* [Given instruction] Which lines in the data contain the string "icon", with case counting? Report each such line in full.

Source data:

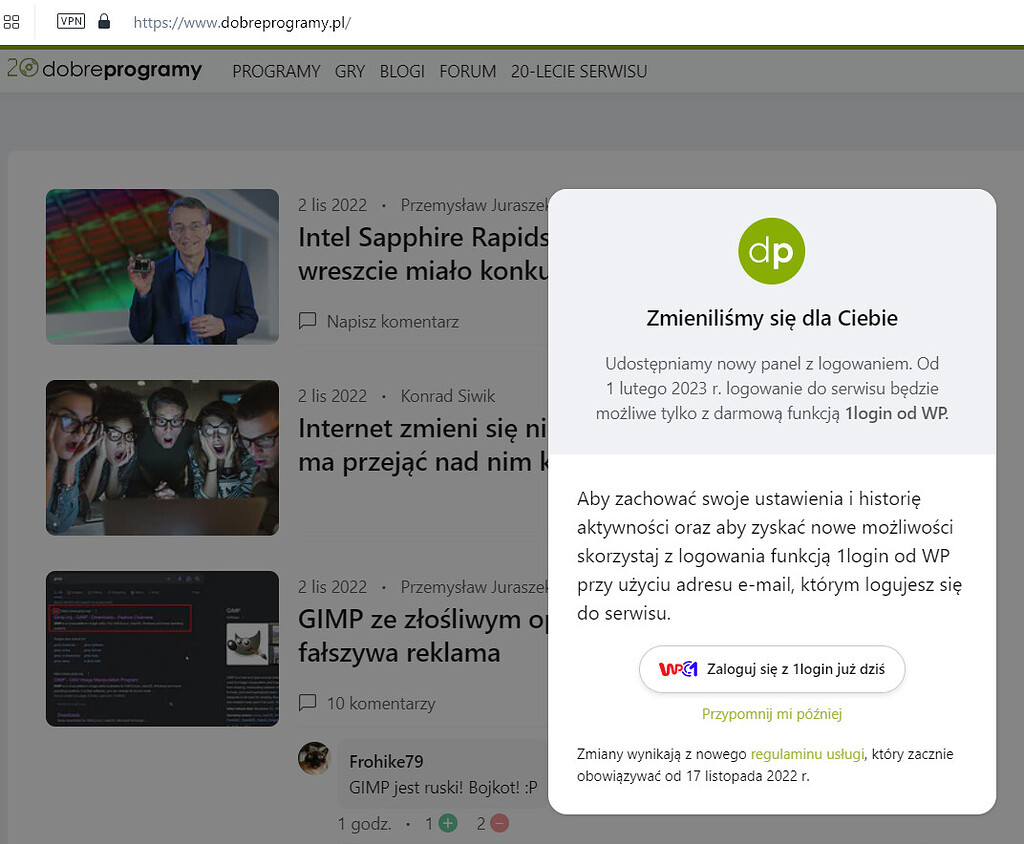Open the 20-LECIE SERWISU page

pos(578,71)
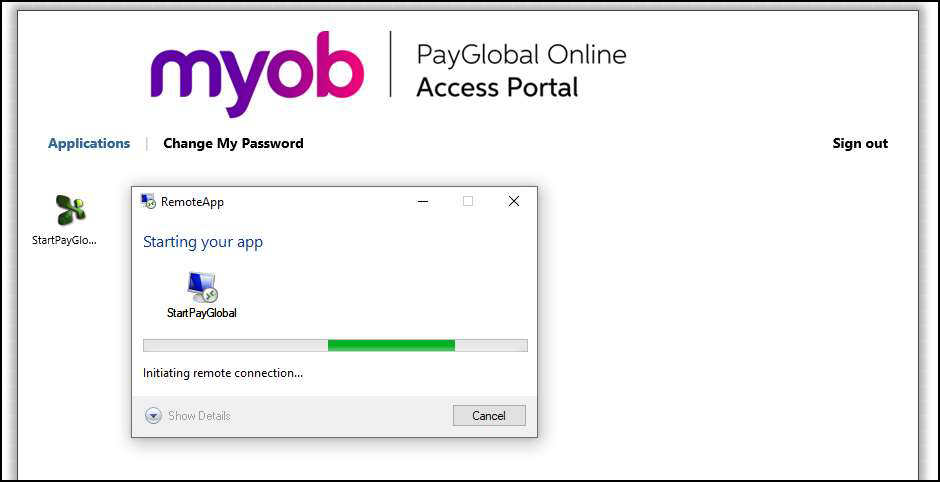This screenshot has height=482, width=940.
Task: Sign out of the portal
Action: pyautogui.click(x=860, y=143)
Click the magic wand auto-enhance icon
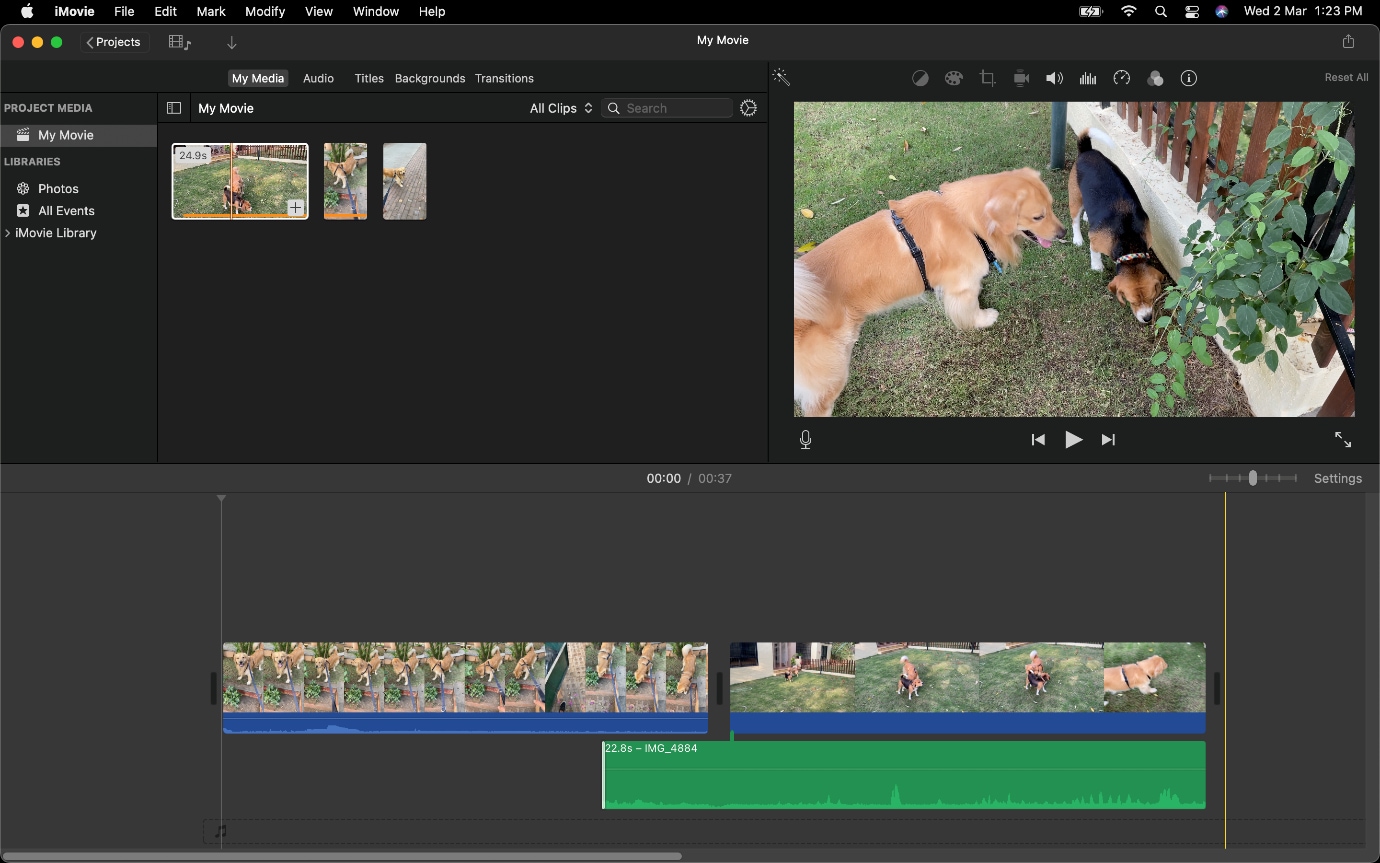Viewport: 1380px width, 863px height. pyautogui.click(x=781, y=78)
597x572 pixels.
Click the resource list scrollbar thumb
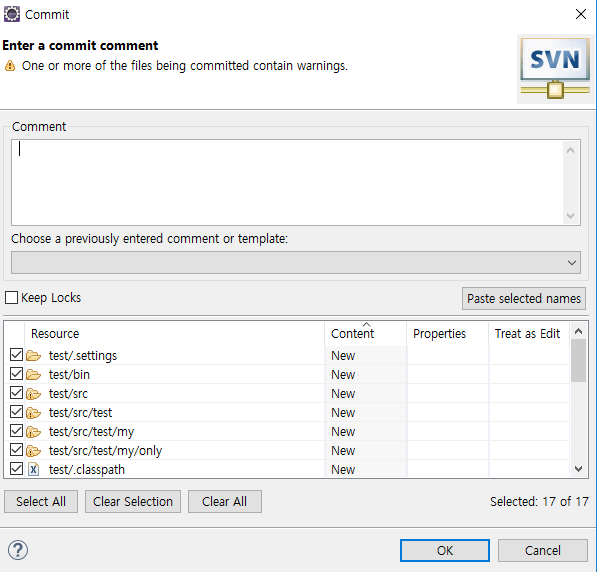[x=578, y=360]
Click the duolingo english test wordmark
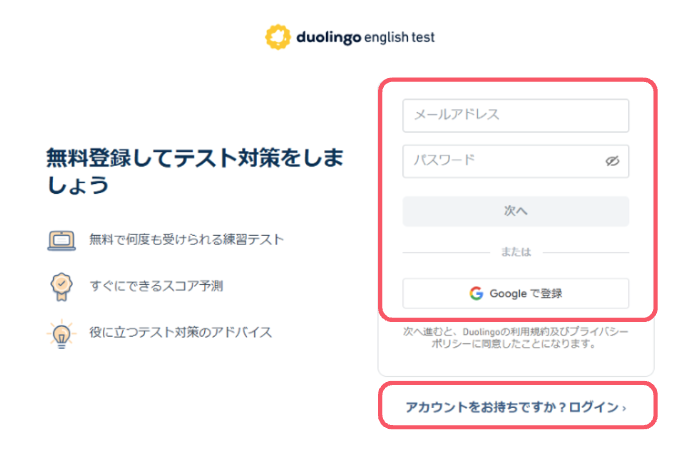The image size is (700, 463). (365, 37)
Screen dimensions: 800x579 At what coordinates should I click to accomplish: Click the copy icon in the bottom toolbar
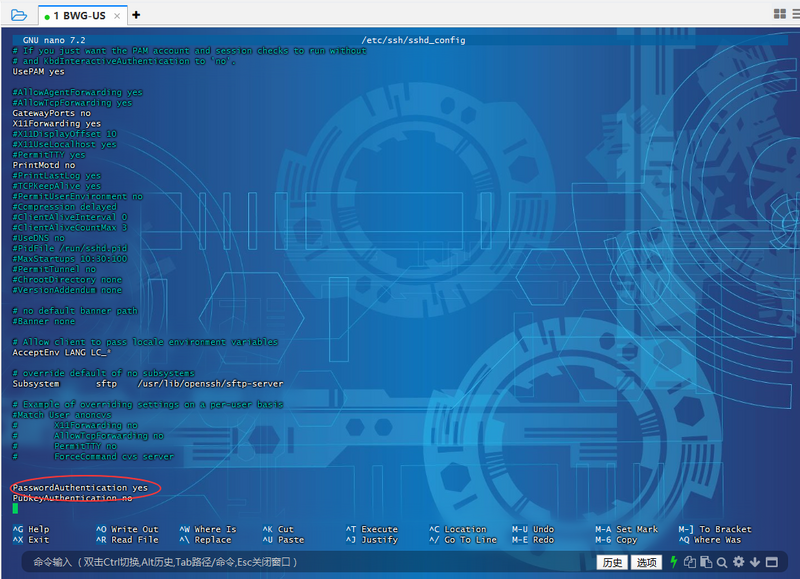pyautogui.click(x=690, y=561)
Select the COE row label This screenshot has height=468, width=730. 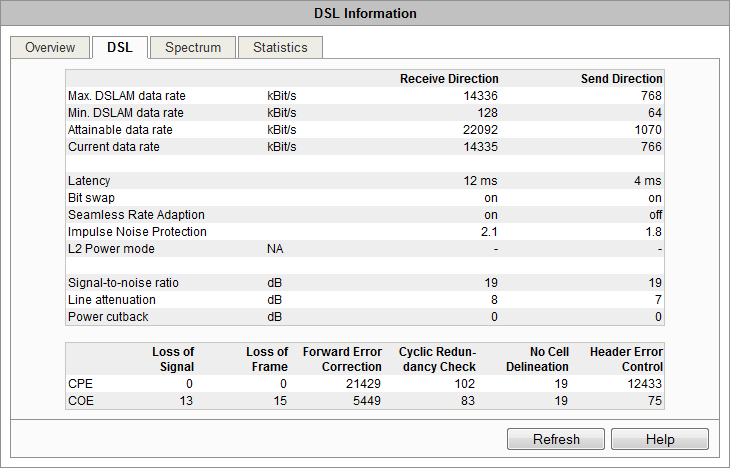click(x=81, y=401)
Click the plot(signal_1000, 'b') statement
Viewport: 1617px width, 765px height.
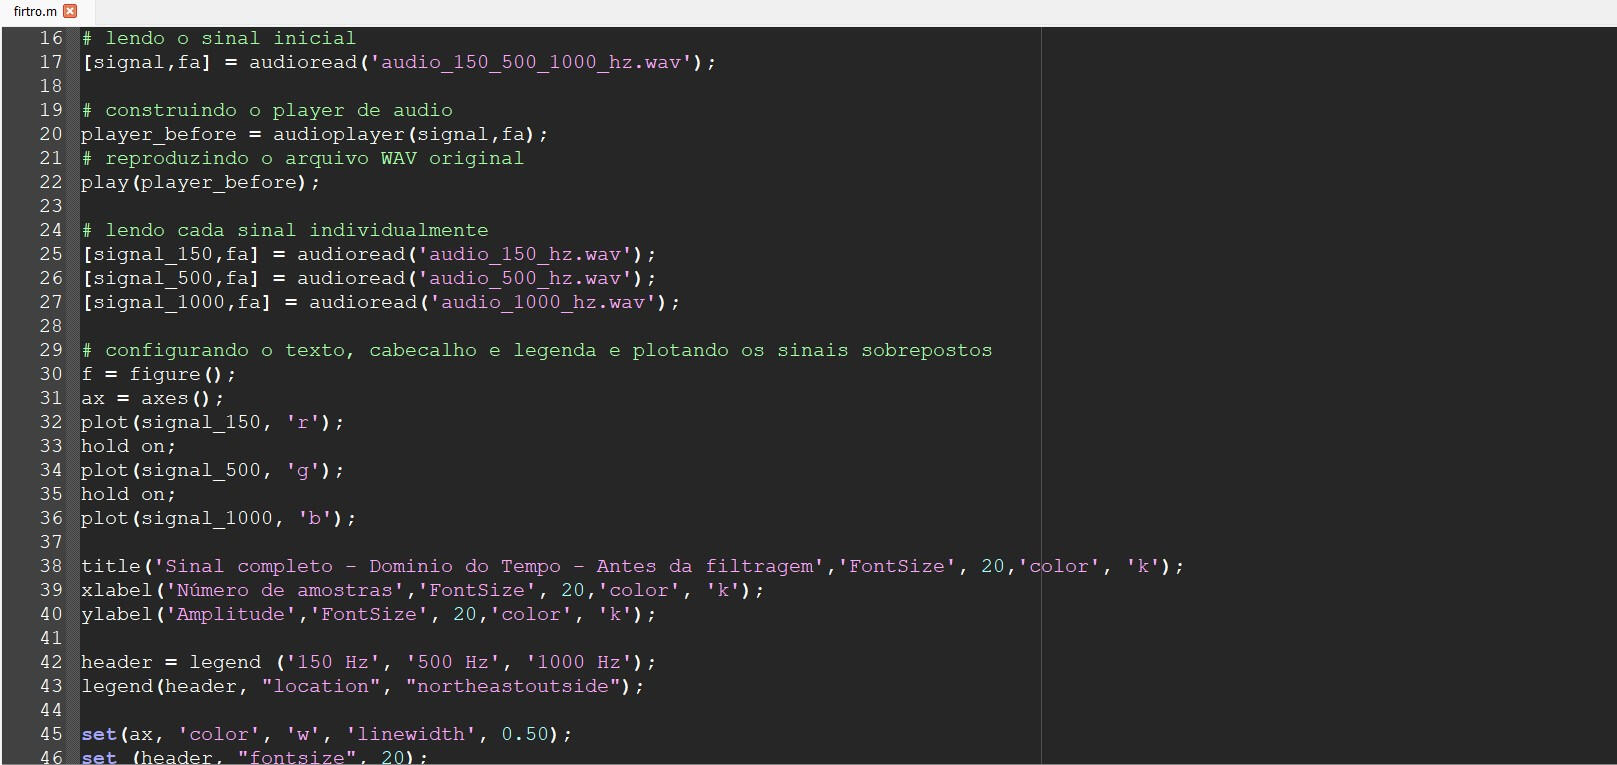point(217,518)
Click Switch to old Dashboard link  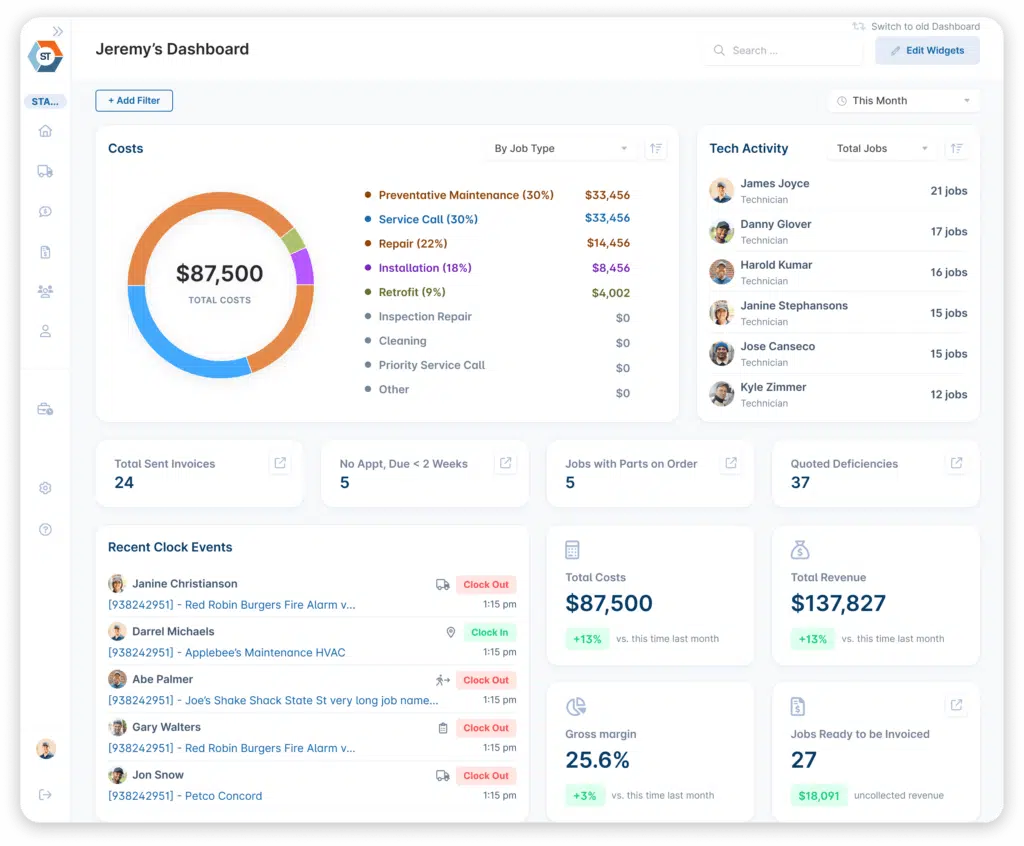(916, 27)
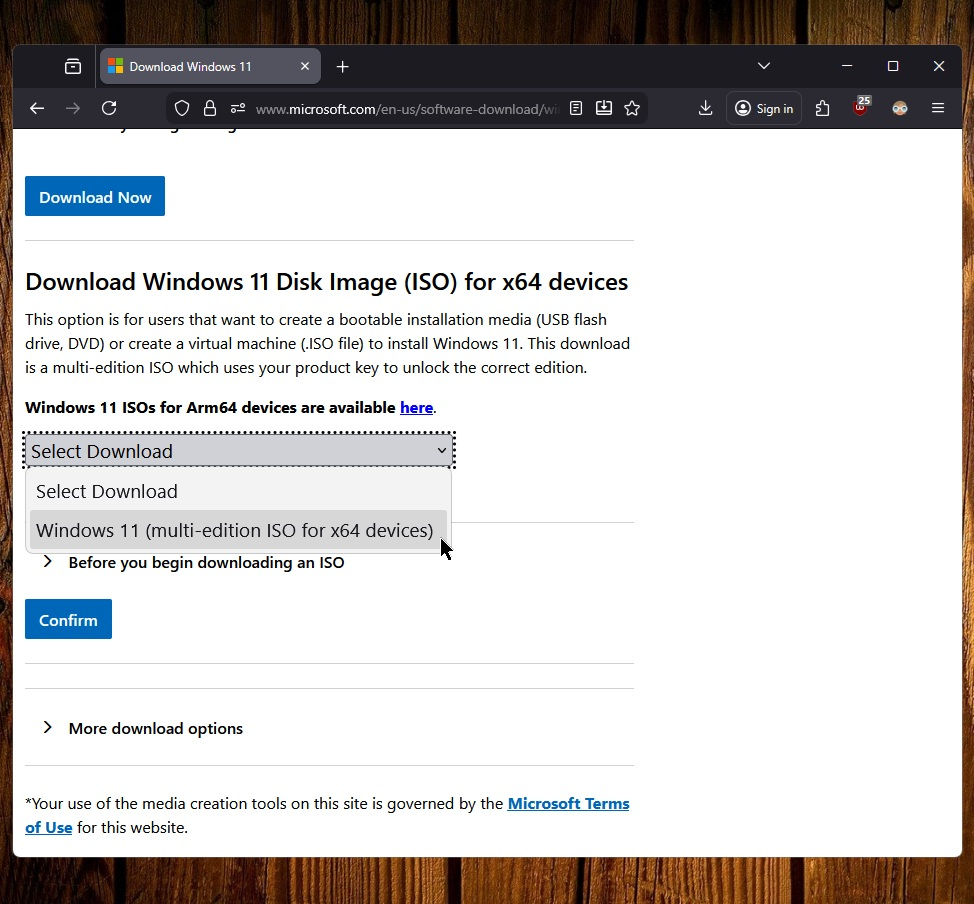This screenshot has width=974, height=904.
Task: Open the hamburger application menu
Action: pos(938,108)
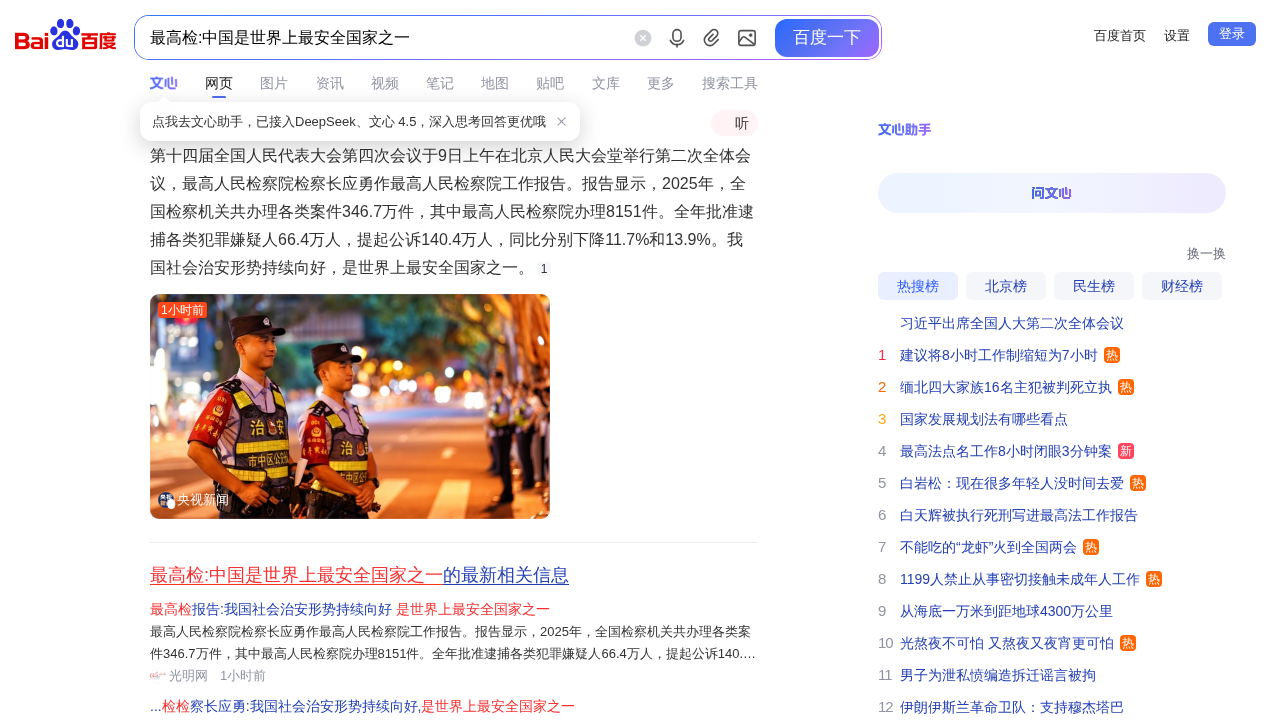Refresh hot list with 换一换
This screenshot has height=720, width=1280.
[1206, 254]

* [Task solution]
Click the magic wand auto-enhance icon
Screen dimensions: 800x579 At what coordinates should I click to accomplish: Click the copy icon in the bottom toolbar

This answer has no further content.